- WHAT THIS TASK INVOLVES -
Lines before the one containing "Дані з ЄДР (42, 157)" are left out; return that line and every line after it exactly, through the end of the data below.

[Pixel coordinate grounding data]
----------
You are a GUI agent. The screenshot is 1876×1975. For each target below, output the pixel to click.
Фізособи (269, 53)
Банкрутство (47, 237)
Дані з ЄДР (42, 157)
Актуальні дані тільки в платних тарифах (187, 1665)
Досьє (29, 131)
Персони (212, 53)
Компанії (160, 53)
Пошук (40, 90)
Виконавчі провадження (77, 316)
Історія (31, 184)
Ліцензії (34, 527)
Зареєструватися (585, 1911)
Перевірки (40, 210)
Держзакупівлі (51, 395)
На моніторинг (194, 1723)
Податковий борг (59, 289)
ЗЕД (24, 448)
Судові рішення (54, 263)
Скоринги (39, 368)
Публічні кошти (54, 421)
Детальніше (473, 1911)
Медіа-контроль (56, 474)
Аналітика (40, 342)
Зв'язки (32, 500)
----------
- WRITTEN RESPONSE -
Дані з ЄДР (42, 157)
Актуальні дані тільки в платних тарифах (187, 1665)
Досьє (29, 131)
Персони (212, 53)
Компанії (160, 53)
Пошук (40, 90)
Виконавчі провадження (77, 316)
Історія (31, 184)
Ліцензії (34, 527)
Зареєструватися (585, 1911)
Перевірки (40, 210)
Держзакупівлі (51, 395)
На моніторинг (194, 1723)
Податковий борг (59, 289)
ЗЕД (24, 448)
Судові рішення (54, 263)
Скоринги (39, 368)
Публічні кошти (54, 421)
Детальніше (473, 1911)
Медіа-контроль (56, 474)
Аналітика (40, 342)
Зв'язки (32, 500)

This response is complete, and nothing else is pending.